The pens top to bottom: Leonardo Bohemian Twilight, Pelikan M600 Red and White, Sailor Pro Gear Sunlight from the Ocean Floor, TWSBI ECO indigo blue and bronze, TWSBI ECO Serpentine and bronze and TWSBI ECO Plum and onyx
  • Leonardo Momento Zero Bohemian Twilight fine nib inked with Montblanc Around the World in 80 Days. I love this pen so much – the minute I saw it as I was stowing away my cleaned out pens I realised that I have to ink it again. It hasn’t been far from rotation from the minute I purchased it, because it’s a gorgeous pen with a wonderful nib that is comfortable for long writing sessions. The ink is beguiling – ever since I realised that it isn’t the mustard green that I was expecting I keep trying to figure it out. It’s on the spectrum between dark grey and blue-black, and there’s something about weirdly undefinable inks that appeals to me.
  • Pelikan M600 Red and White fine nib inked with Diamine Inkvent 2019 Candy Cane. I reviewed the ink here (it was from the first Inkvent calendar) and I liked the ink enough to buy a full bottle of it. Pelikan M600 is my favourite Pelikan size (even though there’s not much difference between it and the M800) and I didn’t have any of the red editions of the Pelikan Souveran line. When this one went on sale I just had to buy it. Pelikan’s are workhorses with a giant ink capacity and fantastic nibs. If you don’t have one, I recommend buying an M200 at least, and splurging on the M600 or M800 when you can. Note that Pelikan nibs are wider than their Japanese counterparts.
  • Sailor Pro Gear Sunlight from the Ocean Floor fine nib inked with KWZ Exclusive for epiora.pl Błękit Warty Poznani. This is my first sparkly Sailor fountain pen (most of my Sailor fountain pens are black, from the time before they started issuing pens in wild colours and sparkly finishes) and I bought it on sale. As Sailor have raised and raised their prices over the years I only buy them when they’re heavily discounted. Sailor fine nibs as usual are very fine and with plenty of feedback. The ink is an exclusive that KWZ created for a lovely local fountain pen store in Poznan, Poland called Epiora. I bought my Pelikan Art Edition there during the last day of the Urban Sketchers symposium and I got this ink for free. My plan is to review it, as it’s an attractive blue-black.

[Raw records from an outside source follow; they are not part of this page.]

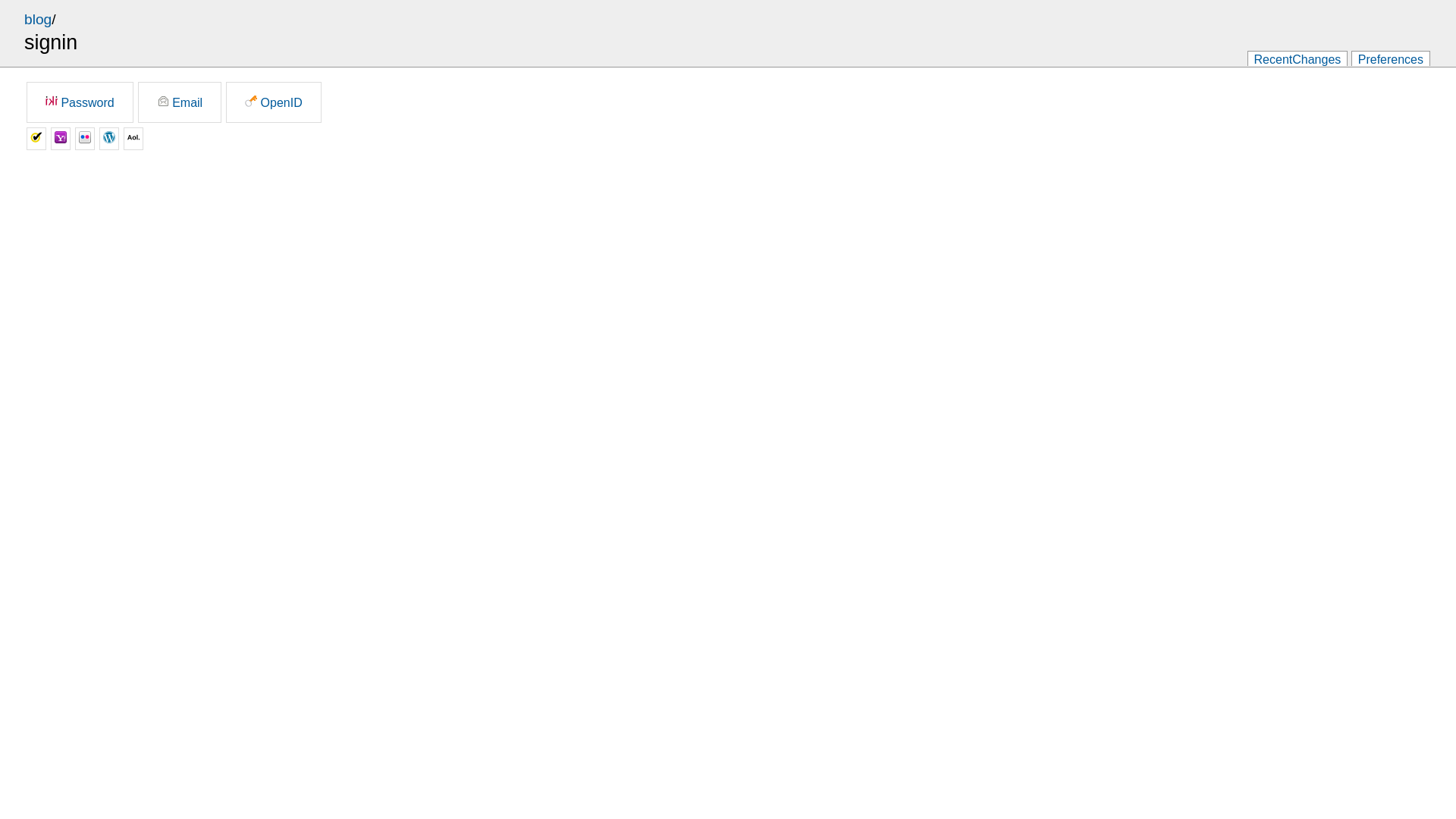  Describe the element at coordinates (26, 138) in the screenshot. I see `'Verisign'` at that location.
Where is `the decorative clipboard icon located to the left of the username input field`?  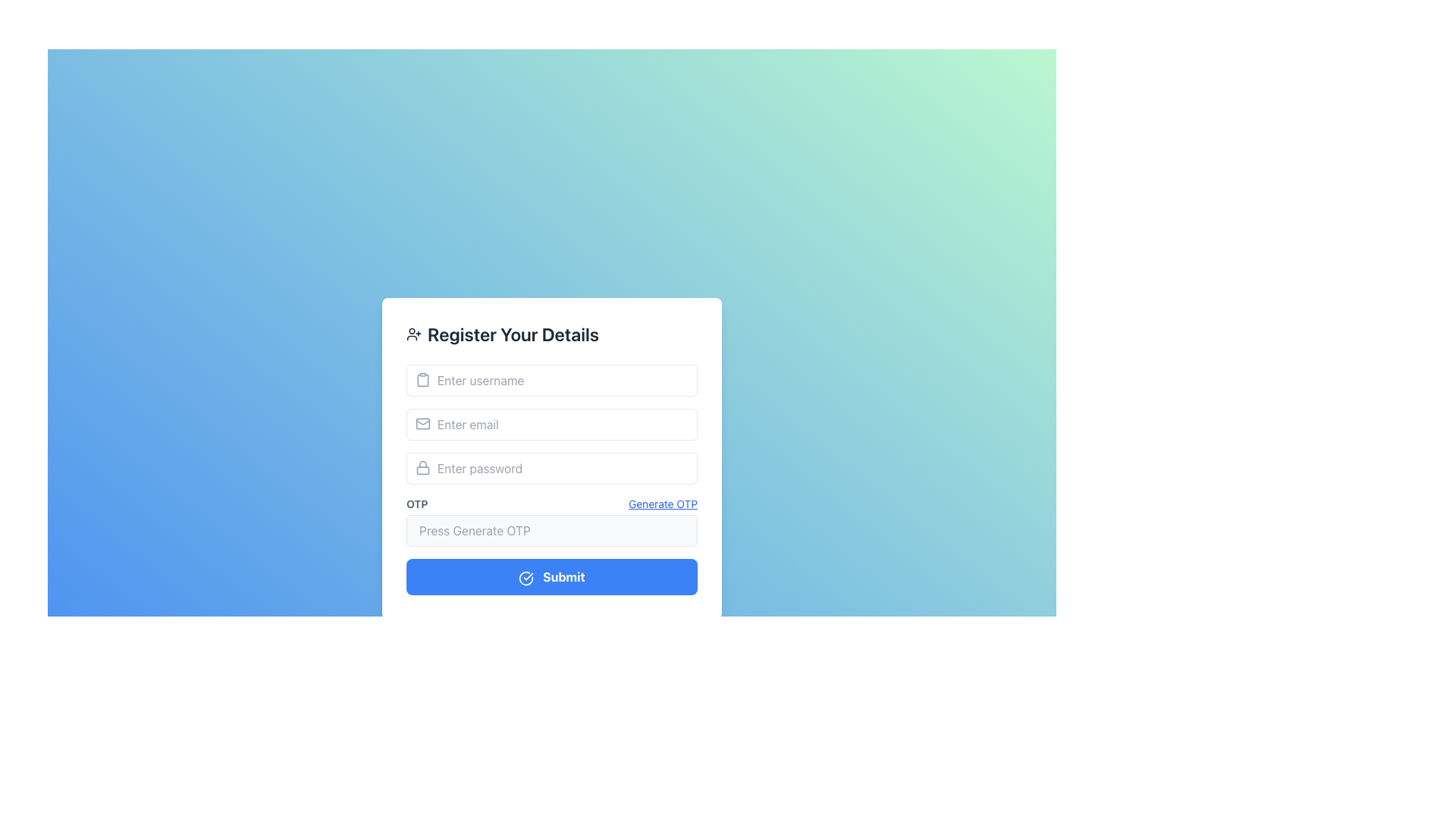
the decorative clipboard icon located to the left of the username input field is located at coordinates (422, 379).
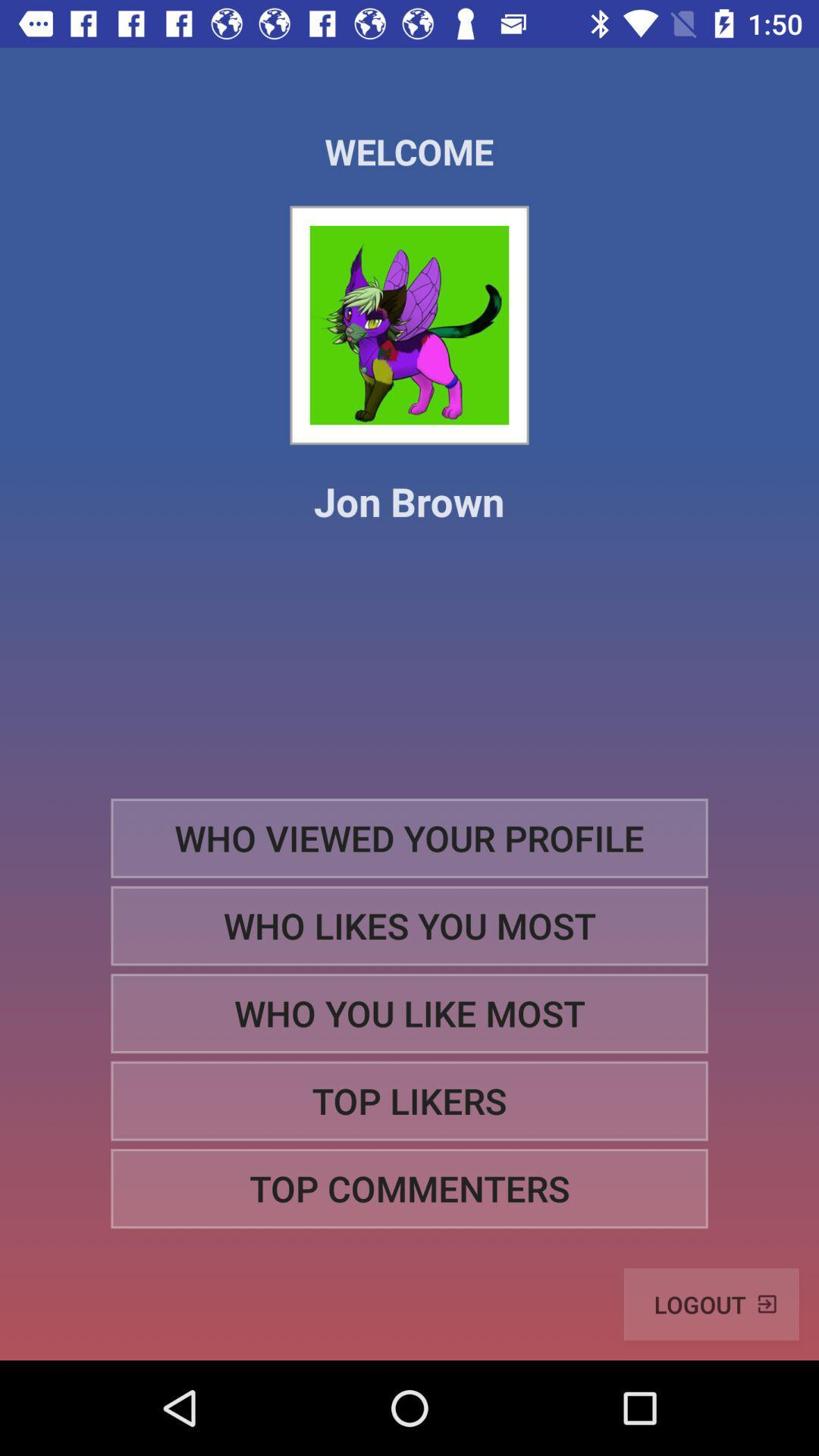 The width and height of the screenshot is (819, 1456). I want to click on icon above logout, so click(410, 1188).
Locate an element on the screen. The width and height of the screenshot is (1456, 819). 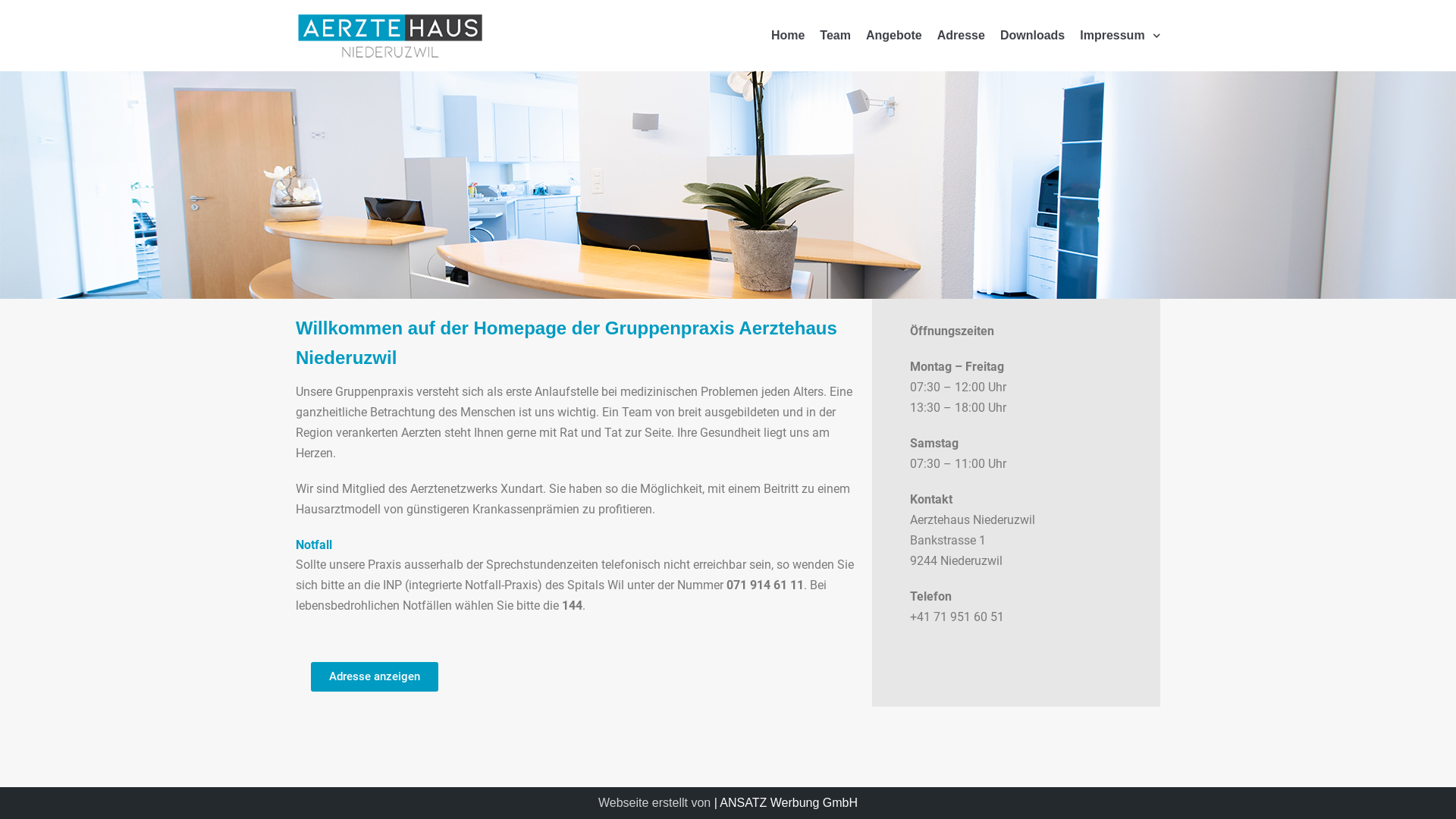
'Angebote' is located at coordinates (894, 35).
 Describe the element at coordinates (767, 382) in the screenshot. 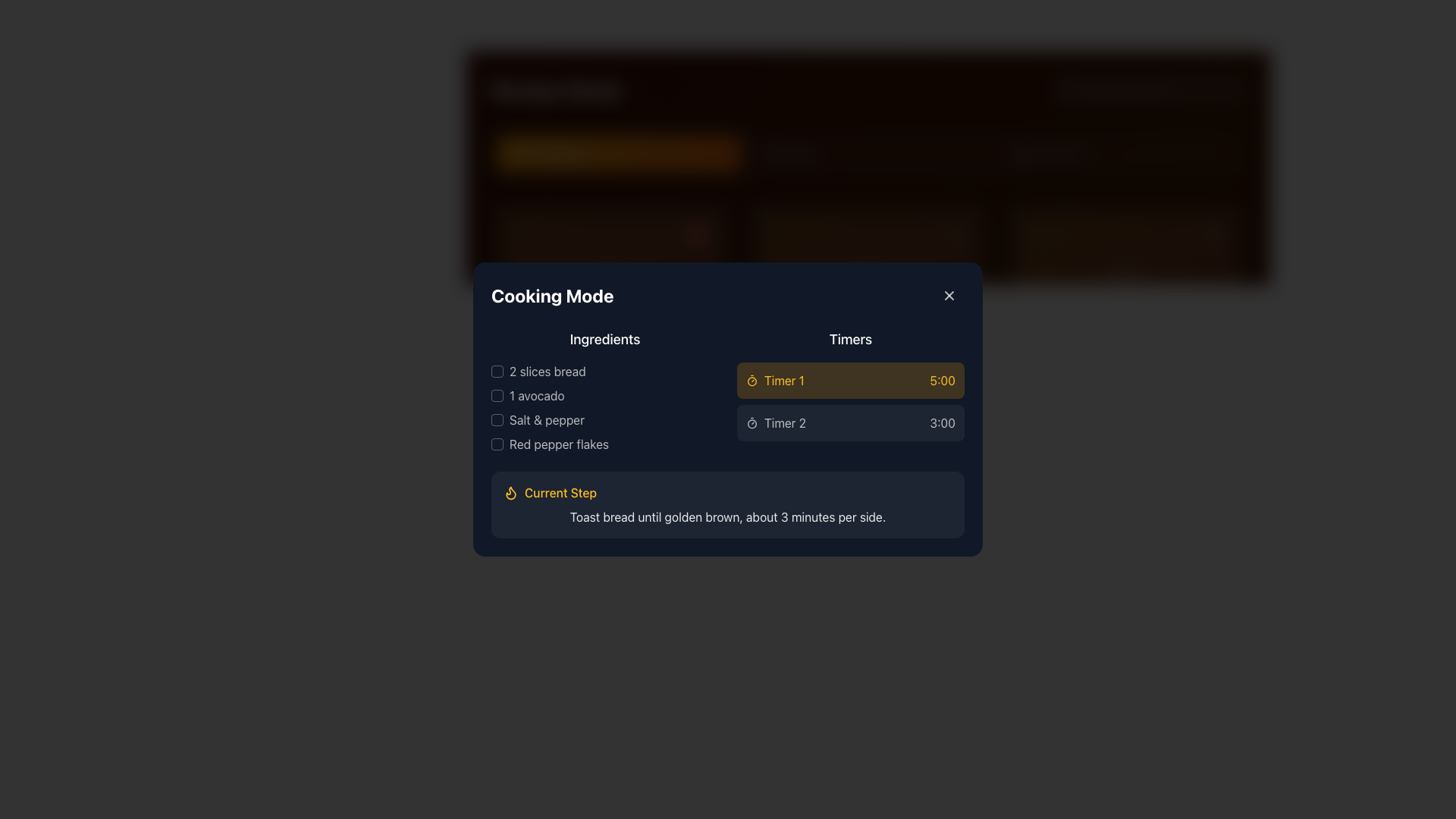

I see `the clock icon that serves as a visual indicator of a timer, located in the 'Timers' section of the 'Cooking Mode' dialog box, positioned to the left of the text '25 mins'` at that location.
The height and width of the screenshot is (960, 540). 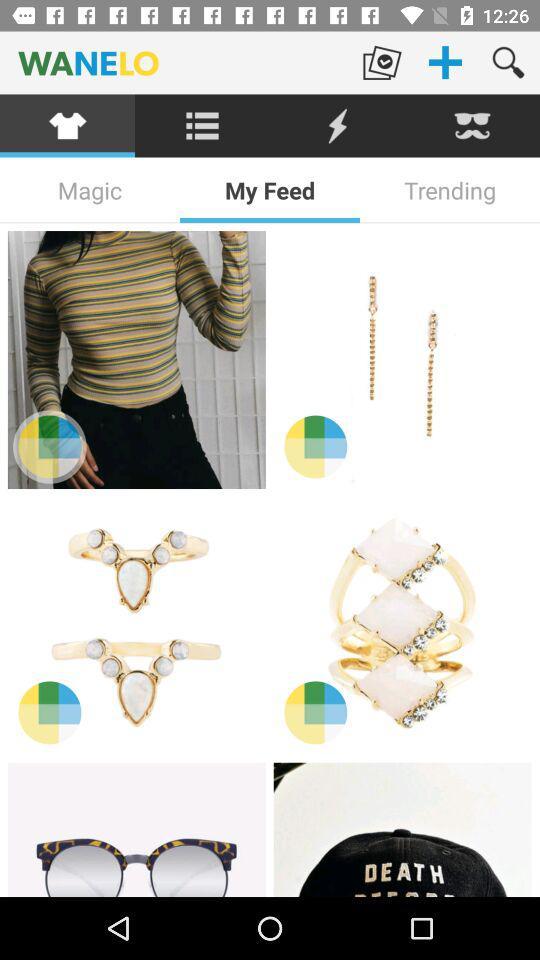 I want to click on color, so click(x=315, y=446).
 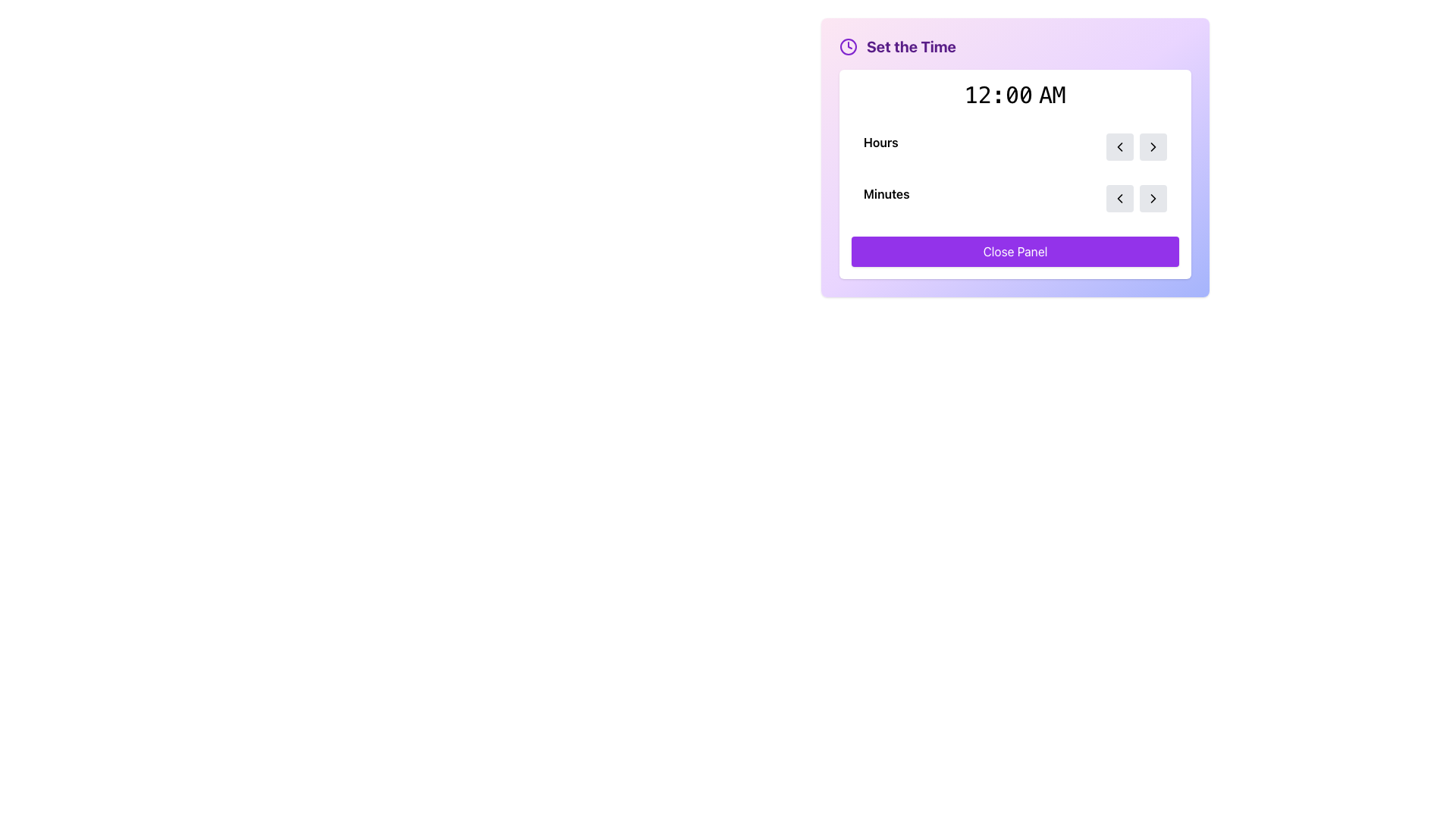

  • TWSBI ECO Indigo blue and bronze extra fine nib inked with Robert Oster River of Fire. A brand new pen for me, purchased at the same time as the other TWSBI ECOs in this rotation. The ink is old, from 2017, and an ink that I haven’t used in years. It’s very saturated, we’ll see how well it behaves on various notebooks.
Writing sample
  • TWSBI ECO Serpentine and bronze 1.1 nib inked with Pilot Iroshizuku Fuyu-Gaki. A new TWSBI ECO with a new (to me) classic Pilot Iroshizuku ink – Fuyu-Gaki. I’ve learned to love orange inks in recent years, and so I’ve decided to purchase this most classic of orange inks. Looking forward to giving it a try.
  • TWSBI ECO Plum with onyx extra fine nib inked with Robert Oster Caffe Crema. New pen with an old ink – recently gifted to me from an ex-fountain pen user. It’s an interesting shade of brown and I look forward to giving this ink a try.